Snapchat had a DAY yesterday. The company that started off as a mechanism for your dick pics to go untraced went public yesterday, with stock prices closing at $24.48 per share–a mind-numbing 44 percent higher than initial expectations and the highest valuation of a US tech company since Facebook in 2012.
Evan Spiegel, the 26-year-old co-founder of Snapchat, is set to become the world’s youngest self-made billionaire on an idea that initially started as a class project at Stanford. In 2013, Spiegel turned down a $3 billion cash acquisition from Facebook that would have pocketed him personally $750 million dollars. Today, Spiegel’s net worth could hover around $5.5 billion.
Snapchat’s IPO made yesterday a good day for many other investors, including a high school in Mountain View, California that invested $15,000 in the tech company just four years ago.
Saint Francis High School was one of the first investors in the company after they infused a small percentage of its endowment money in Snapchat in Snap Inc’s seed round of financing in 2012, according to CNBC.
The private Catholic high school whose tuition is $17,000 per year sold 1.4 million shares, two thirds of its overall stake, for $17 per share at Thursday’s IPO. The school has yet to confirm the exact return on their investment, by officials cited by NBC estimate it to be a $24 million haul.
The school first got involved with Snapchat in 2012 after a parent of two Saint Francis High School students noticed his children’s obsession with the app. That parent also happened to be Barry Eggers, the founding partner of venture capital firm Lightspeed Venture Partners.

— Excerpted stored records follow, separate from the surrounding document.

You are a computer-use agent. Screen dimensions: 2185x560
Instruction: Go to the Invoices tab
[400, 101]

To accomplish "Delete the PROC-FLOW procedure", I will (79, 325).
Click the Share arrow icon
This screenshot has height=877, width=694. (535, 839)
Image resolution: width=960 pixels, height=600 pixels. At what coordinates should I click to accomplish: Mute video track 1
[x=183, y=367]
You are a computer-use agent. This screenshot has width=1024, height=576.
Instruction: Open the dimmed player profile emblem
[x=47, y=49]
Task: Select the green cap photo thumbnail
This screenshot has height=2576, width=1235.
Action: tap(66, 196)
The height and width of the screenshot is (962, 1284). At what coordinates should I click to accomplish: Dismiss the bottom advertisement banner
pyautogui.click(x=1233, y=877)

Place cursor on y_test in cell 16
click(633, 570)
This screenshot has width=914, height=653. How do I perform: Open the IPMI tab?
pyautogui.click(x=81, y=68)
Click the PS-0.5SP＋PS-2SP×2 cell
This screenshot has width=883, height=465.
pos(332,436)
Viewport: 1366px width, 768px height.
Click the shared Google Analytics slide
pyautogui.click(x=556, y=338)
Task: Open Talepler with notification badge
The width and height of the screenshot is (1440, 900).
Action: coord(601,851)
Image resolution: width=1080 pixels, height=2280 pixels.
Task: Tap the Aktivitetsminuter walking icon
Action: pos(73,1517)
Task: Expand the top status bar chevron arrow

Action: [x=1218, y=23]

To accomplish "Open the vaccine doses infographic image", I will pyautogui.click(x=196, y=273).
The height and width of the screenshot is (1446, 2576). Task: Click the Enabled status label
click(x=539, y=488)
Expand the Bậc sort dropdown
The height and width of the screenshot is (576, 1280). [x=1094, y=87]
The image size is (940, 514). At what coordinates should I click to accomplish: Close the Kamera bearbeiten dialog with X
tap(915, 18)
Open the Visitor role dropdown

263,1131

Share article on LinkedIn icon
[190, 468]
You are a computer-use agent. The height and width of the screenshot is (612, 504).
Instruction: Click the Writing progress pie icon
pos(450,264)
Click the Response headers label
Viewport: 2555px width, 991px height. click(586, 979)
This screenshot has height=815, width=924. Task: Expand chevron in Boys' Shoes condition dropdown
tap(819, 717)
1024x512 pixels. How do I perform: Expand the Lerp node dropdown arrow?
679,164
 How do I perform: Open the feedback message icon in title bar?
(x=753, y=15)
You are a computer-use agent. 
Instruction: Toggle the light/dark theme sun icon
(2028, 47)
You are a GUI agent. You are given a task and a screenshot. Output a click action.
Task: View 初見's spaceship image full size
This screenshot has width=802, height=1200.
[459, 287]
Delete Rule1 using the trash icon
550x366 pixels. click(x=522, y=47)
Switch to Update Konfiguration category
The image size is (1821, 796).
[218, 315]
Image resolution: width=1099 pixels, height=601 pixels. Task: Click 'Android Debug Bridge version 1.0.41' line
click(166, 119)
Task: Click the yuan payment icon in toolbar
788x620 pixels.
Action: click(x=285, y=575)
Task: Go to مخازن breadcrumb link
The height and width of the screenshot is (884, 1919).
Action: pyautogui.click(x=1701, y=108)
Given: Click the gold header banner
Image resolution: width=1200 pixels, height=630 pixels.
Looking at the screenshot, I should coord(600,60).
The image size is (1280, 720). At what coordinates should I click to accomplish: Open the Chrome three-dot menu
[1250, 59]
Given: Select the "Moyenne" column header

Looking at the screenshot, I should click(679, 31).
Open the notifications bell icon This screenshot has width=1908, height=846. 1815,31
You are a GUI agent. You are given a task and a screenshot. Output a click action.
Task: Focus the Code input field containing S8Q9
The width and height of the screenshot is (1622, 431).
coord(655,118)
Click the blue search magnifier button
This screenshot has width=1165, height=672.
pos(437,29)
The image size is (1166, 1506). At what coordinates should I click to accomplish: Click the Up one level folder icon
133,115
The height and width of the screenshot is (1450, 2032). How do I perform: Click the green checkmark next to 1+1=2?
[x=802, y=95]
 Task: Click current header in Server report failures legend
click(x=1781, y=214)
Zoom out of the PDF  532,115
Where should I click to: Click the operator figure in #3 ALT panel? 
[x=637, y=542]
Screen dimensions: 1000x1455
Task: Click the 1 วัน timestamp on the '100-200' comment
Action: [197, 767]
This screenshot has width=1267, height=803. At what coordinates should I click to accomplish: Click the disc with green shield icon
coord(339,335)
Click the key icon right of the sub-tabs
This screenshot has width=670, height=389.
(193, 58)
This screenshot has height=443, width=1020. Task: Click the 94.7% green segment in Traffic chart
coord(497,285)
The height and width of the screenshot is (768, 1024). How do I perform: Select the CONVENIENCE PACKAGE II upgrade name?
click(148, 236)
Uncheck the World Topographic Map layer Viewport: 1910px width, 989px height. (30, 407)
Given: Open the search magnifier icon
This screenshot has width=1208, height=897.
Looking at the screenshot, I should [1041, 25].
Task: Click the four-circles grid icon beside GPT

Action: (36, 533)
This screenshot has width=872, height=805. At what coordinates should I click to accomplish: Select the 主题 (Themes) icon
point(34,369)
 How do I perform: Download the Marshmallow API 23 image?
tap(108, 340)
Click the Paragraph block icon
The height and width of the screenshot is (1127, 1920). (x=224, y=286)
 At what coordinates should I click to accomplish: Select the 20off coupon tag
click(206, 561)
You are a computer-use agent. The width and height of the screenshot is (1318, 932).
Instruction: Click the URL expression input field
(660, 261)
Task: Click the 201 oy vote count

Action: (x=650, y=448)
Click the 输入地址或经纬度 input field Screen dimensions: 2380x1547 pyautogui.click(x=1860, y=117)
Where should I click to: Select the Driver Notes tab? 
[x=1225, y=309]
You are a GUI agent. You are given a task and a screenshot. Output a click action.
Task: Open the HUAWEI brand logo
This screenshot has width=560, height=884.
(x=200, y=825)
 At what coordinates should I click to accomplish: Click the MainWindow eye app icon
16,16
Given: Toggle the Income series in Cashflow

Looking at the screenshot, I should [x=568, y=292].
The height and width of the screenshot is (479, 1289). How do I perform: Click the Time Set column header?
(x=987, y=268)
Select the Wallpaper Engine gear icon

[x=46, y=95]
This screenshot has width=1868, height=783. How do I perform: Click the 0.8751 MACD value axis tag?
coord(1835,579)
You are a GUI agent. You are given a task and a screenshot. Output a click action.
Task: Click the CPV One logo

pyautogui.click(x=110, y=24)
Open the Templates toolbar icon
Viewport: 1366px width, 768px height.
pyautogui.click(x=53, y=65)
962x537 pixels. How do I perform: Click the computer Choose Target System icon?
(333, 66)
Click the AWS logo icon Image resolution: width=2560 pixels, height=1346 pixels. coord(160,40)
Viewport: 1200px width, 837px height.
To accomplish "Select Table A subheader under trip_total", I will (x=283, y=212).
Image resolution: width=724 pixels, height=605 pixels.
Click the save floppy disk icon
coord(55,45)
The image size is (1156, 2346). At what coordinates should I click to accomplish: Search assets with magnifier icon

After meeting with Snap co-founders Evan Spiegal and Bobby Murphy, Eggers was sold. His VC firm infused a $500,000 investment round, the company’s first. Lightspeed invested $485,000 and Eggers invited Saint Francis’ to throw down the remaining $15,000 from its investment fund, proving very very beneficial for both parties.
Lightspeed Venture Partners stake is now valued at over $1 billion.